I would logically break my operation into pre-processing, processing and post-processing, and define my goal as insuring atomicity of operation throughout the processing stage - after all, as you said it yourself, if power goes off before processing begins or after it has been already done, there is no problem whatsoever.

My pre-processing stage would involve building MDLs for all user-mode buffers that I have to access during processing stage, and locking them in RAM - if this part gets aborted, there is no problem whatsoever. After all buffers that I need have been locked in RAM and are safely accessible at elevated IRQL, I would raise IRQL to DPC level, and, at this point, I would consider the actual operation having commenced. Once our current IRQL==DISPATCH_LEVEL operation
cannot be interrupted by context switches, which increases the probability that operation will get completed successfully before the machine is off. When it is over, I would unlock memory - again,
if this part gets aborted, there is no problem whatsoever.

Certainly, you cannot spend too long at elevated IRQL. As you say, you have to calculate the right
number of accesses. Therefore, just make sure that it falls within MSFT-defined limit of 100 microseconds - otherwise, your driver has no chance to get certified…

Anton Bassov

xxxxx@hotmail.com wrote:

I would logically break my operation into pre-processing, processing
and post-processing, and define my goal as insuring atomicity of
operation throughout the processing stage - after all, as you said it
yourself, if power goes off before processing begins or after it has
been already done, there is no problem whatsoever.

My pre-processing stage would involve building MDLs for all user-mode
buffers that I have to access during processing stage, and locking
them in RAM - if this part gets aborted, there is no problem
whatsoever. After all buffers that I need have been locked in RAM and
are safely accessible at elevated IRQL, I would raise IRQL to DPC
level, and, at this point, I would consider the actual operation having
commenced. Once our current IRQL==DISPATCH_LEVEL operation cannot be
interrupted by context switches, which increases the probability that
operation will get completed successfully before the machine is off.
When it is over, I would unlock memory - again, if this part gets
aborted, there is no problem whatsoever.

Certainly, you cannot spend too long at elevated IRQL. As you say, you
have to calculate the right number of accesses. Therefore, just make
sure that it falls within MSFT-defined limit of 100 microseconds -
otherwise, your driver has no chance to get certified…

I suspect you are correct, and in an ideal world, I would probably have
the luxury of following your advice and starting over.
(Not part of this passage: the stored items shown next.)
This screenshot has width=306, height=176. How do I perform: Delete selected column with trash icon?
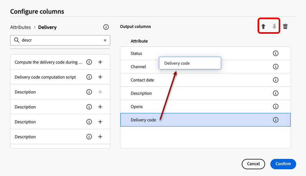[285, 27]
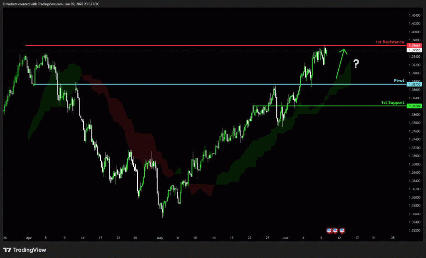
Task: Select the green upward arrow drawing
Action: (342, 64)
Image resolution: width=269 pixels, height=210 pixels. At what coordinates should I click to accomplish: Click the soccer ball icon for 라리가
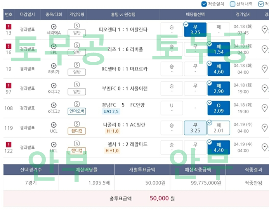[54, 66]
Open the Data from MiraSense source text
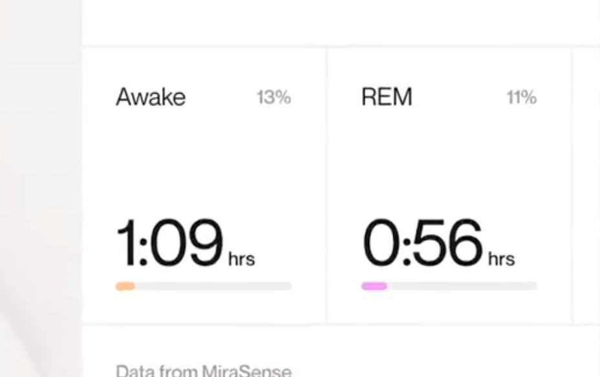 tap(203, 371)
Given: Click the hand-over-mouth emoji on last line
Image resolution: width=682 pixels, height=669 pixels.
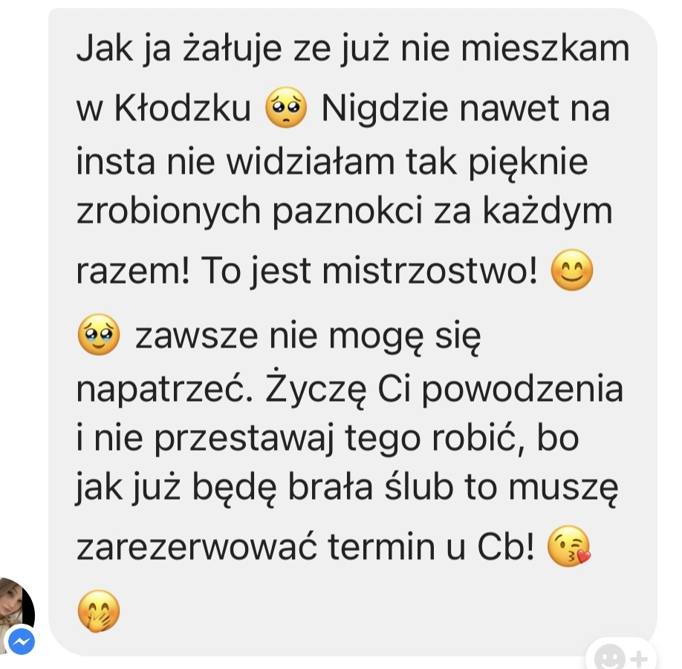Looking at the screenshot, I should (x=99, y=611).
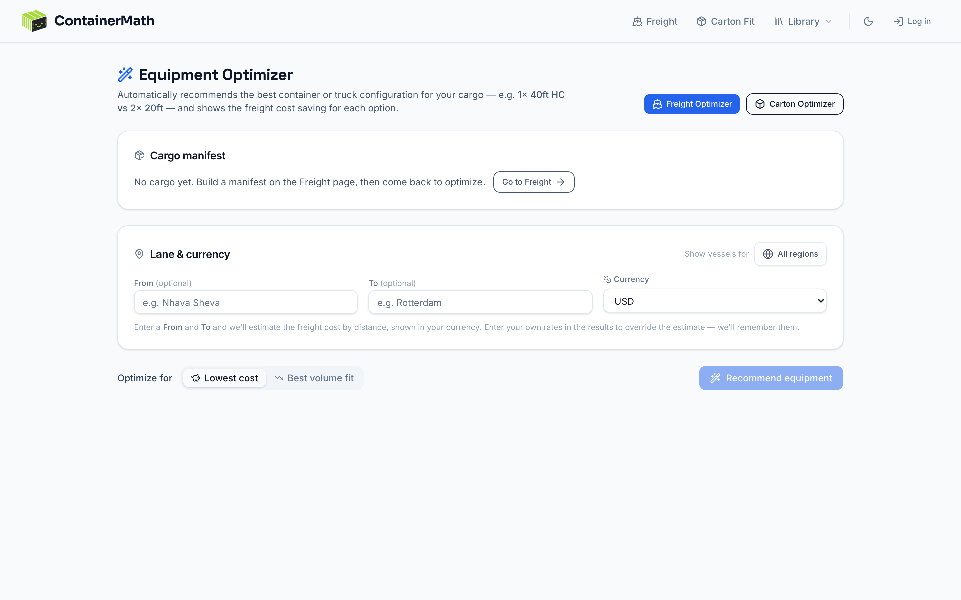Click the login arrow icon
The image size is (961, 600).
tap(898, 21)
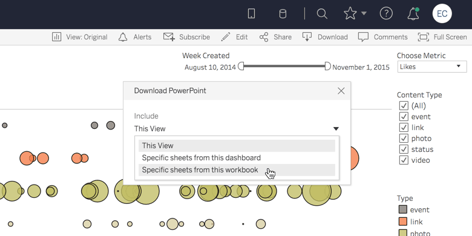Open search with the magnifier icon
The height and width of the screenshot is (236, 472).
322,13
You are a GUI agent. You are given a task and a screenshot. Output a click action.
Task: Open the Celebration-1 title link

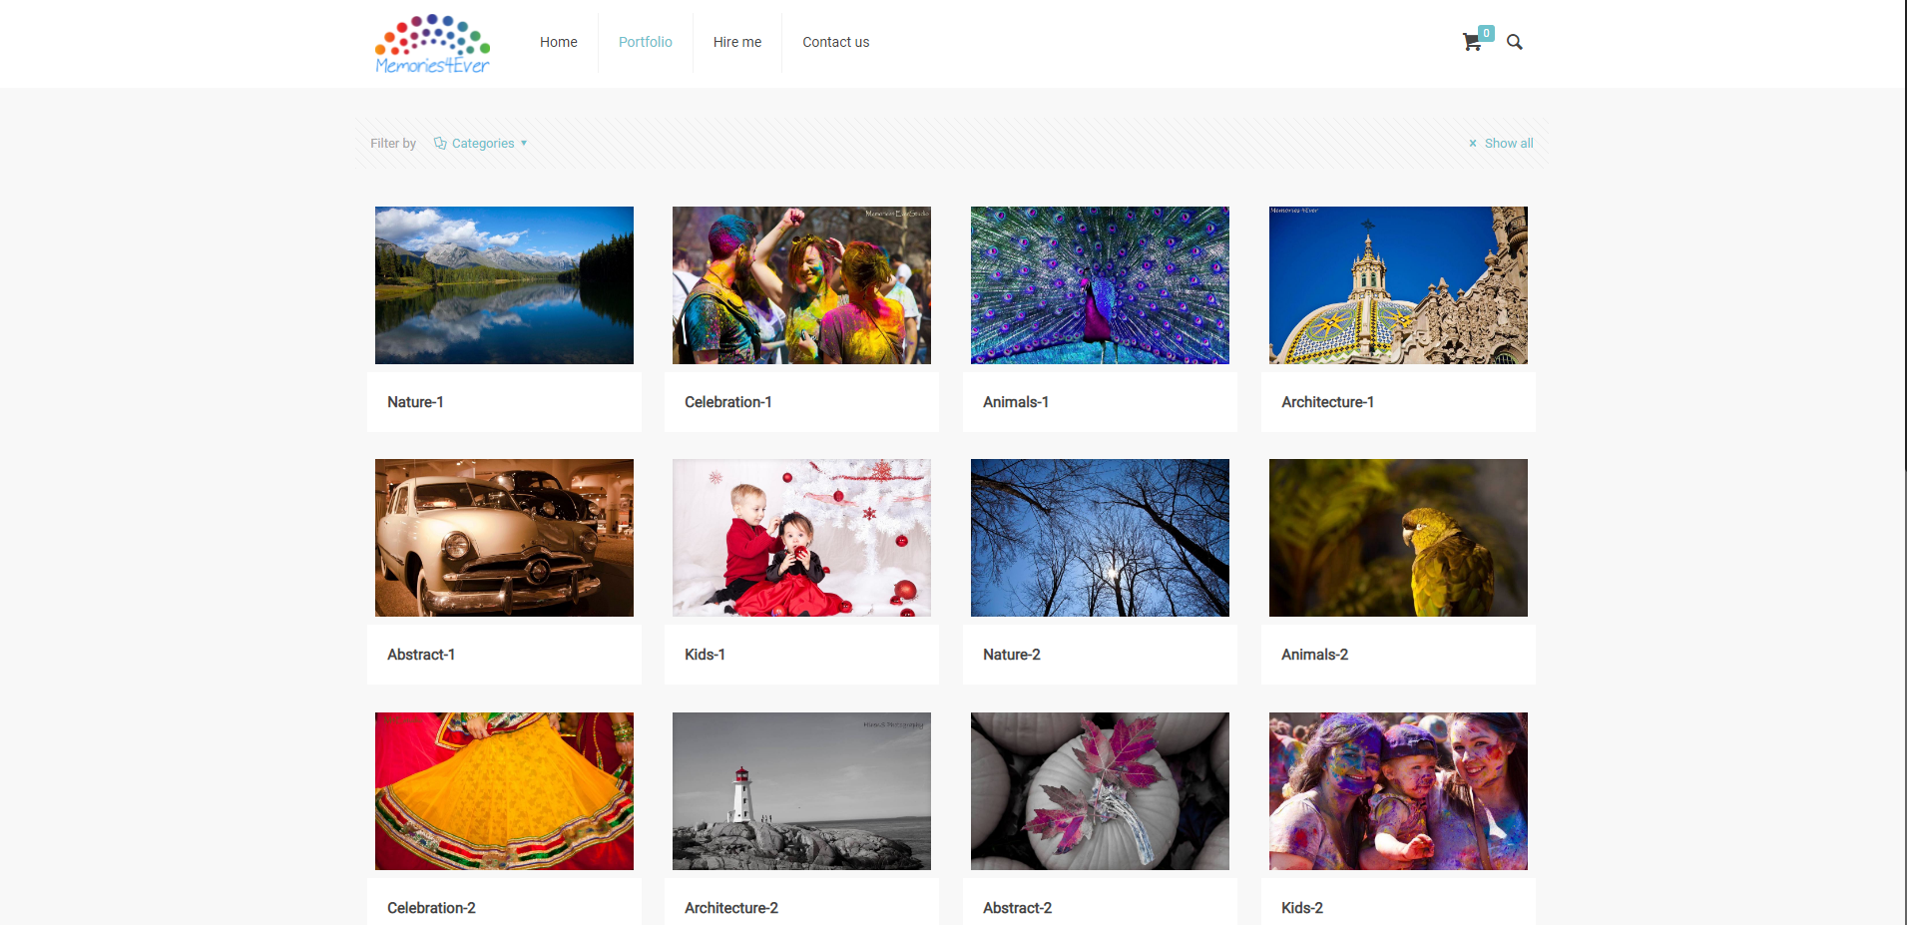tap(727, 402)
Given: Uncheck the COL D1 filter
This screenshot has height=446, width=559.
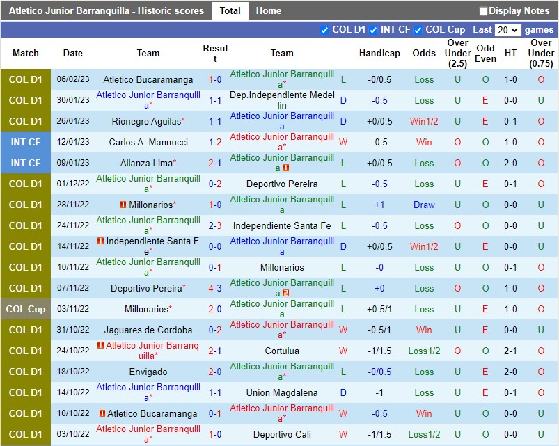Looking at the screenshot, I should click(324, 30).
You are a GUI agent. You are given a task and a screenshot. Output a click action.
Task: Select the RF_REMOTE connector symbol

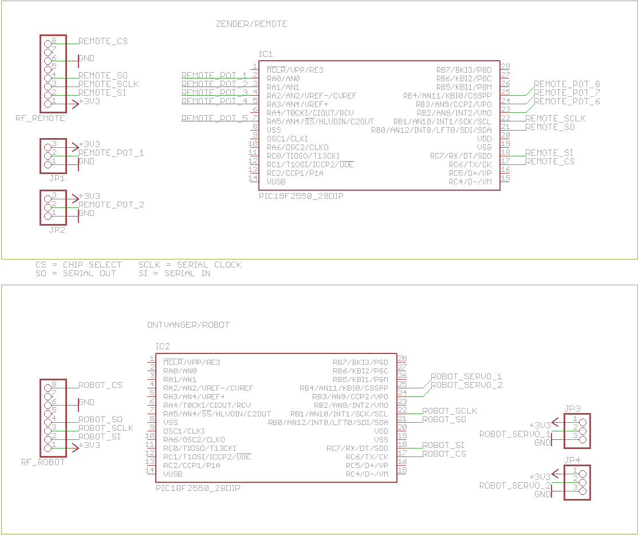[53, 73]
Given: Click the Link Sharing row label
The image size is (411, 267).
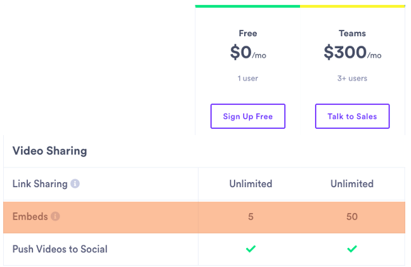Looking at the screenshot, I should (x=40, y=184).
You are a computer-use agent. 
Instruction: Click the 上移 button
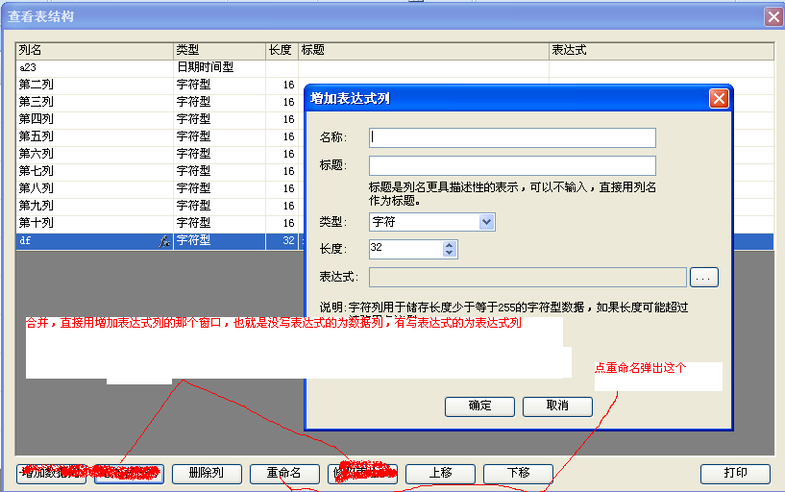click(x=440, y=473)
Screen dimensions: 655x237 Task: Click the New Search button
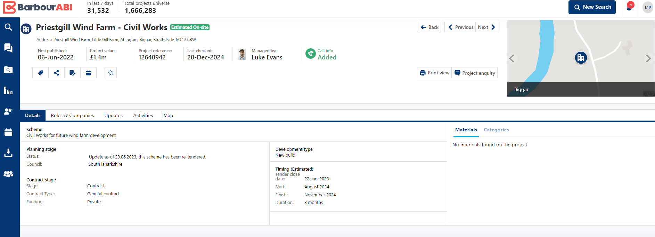(x=592, y=7)
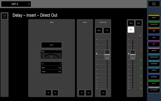The height and width of the screenshot is (101, 161).
Task: Open the mixer faders view icon
Action: (x=154, y=4)

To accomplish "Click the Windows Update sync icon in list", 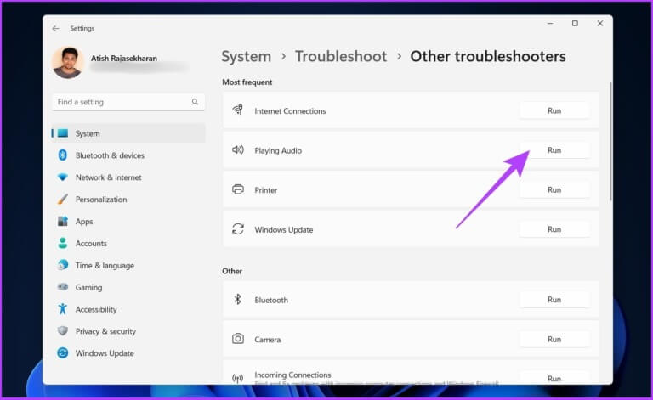I will pos(238,229).
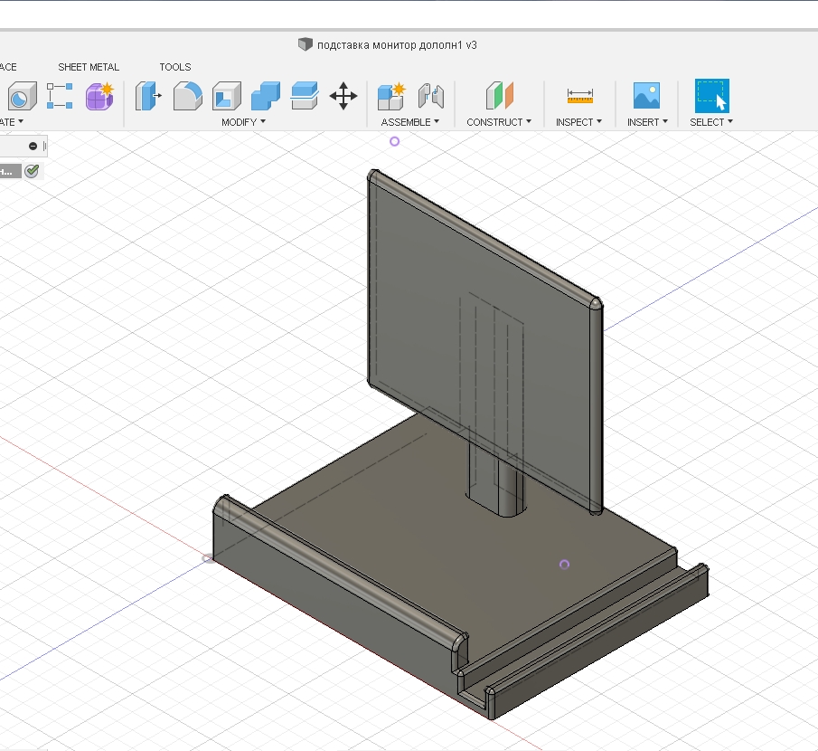The width and height of the screenshot is (818, 751).
Task: Click the Select window selection tool
Action: (711, 95)
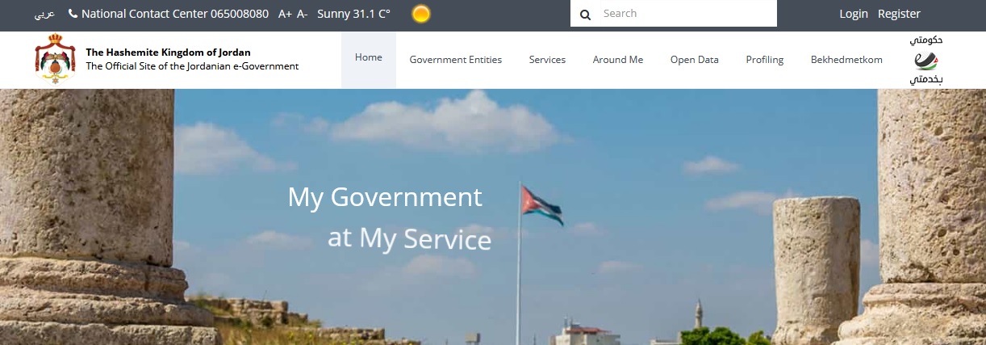Select the Home navigation tab
Viewport: 986px width, 345px height.
369,58
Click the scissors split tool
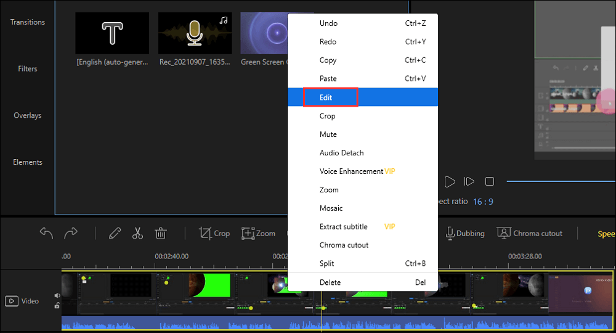616x333 pixels. click(x=137, y=233)
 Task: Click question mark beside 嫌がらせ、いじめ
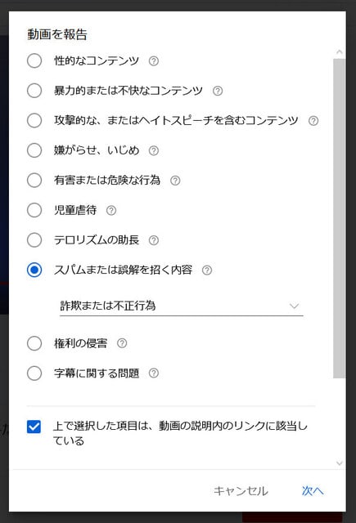pyautogui.click(x=153, y=150)
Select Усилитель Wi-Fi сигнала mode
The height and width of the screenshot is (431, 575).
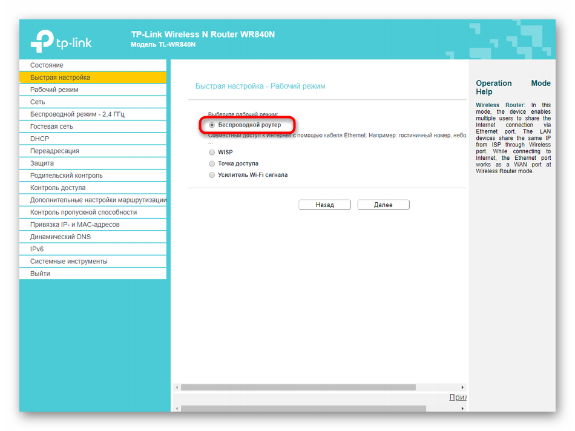212,175
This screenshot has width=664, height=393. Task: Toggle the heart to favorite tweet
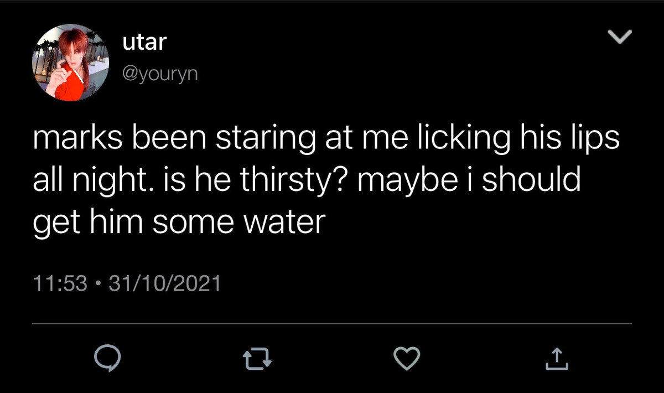point(407,358)
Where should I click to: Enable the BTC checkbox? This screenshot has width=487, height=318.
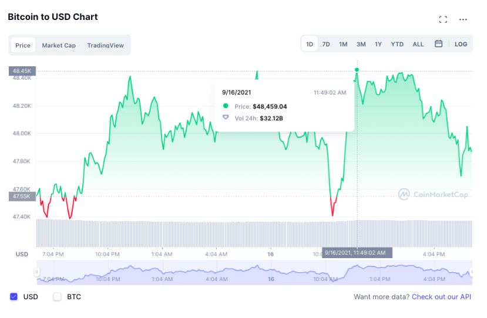[x=58, y=297]
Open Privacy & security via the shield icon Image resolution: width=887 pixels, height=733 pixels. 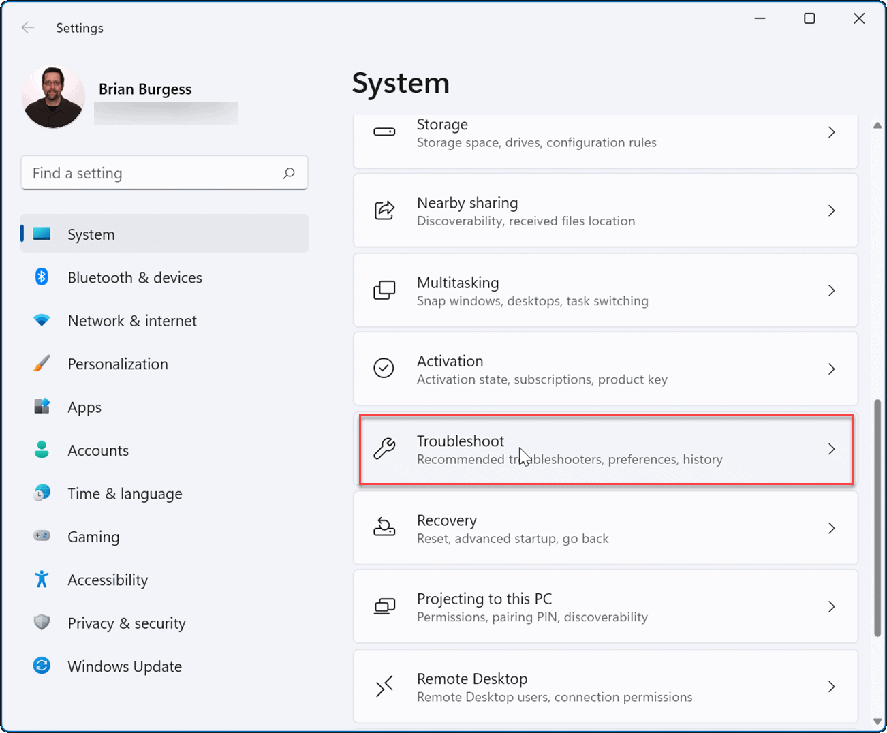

In this case, however, the original driver was written by the customer. We
actually had nothing at all to do with the software at the start (we
weren’t even privvy to the requirements) - we did the firmware - but as
the job is winding up several “outstanding” tasks have been assigned to us
as their original software resources are busy elsewhere.

One of those tasks involves profiling the (existing) driver performance to
ascertain how much processing we can be “guaranteed” to do in 25ms after
power has failed. This processing is done continuously - not just after
power fail - so it can’t be too greedy with resources. When power fails,
any incomplete atomic operation is completed, otherwise the thread hangs.

As for certification, that’s not an issue - it’s a closed platform.

Regards,


Mark McDougall, Engineer
Virtual Logic Pty Ltd, http:
21-25 King St, Rockdale, 2216
Ph: +612-9599-3255 Fax: +612-9599-3266</http:>

Anton touched on this, but the buffers in the user mode application
could be paged out and the act of bringing in those pages could take
longer than your max time requirements. If you are using buffered io in
your IOCTLs, the allocation for the double buffer could also fail. At
what point do you accept the limitations of the OS, especially an OS
that is not real time?

d

-----Original Message-----
From: xxxxx@lists.osr.com
[mailto:xxxxx@lists.osr.com] On Behalf Of Mark McDougall
Sent: Sunday, August 05, 2007 10:20 PM
To: Windows System Software Devs Interest List
Subject: Re: [ntdev] Yielding to guarantee full quantum execution?

xxxxx@hotmail.com wrote:

I would logically break my operation into pre-processing, processing
and post-processing, and define my goal as insuring atomicity of
operation throughout the processing stage - after all, as you said it
yourself, if power goes off before processing begins or after it has
been already done, there is no problem whatsoever.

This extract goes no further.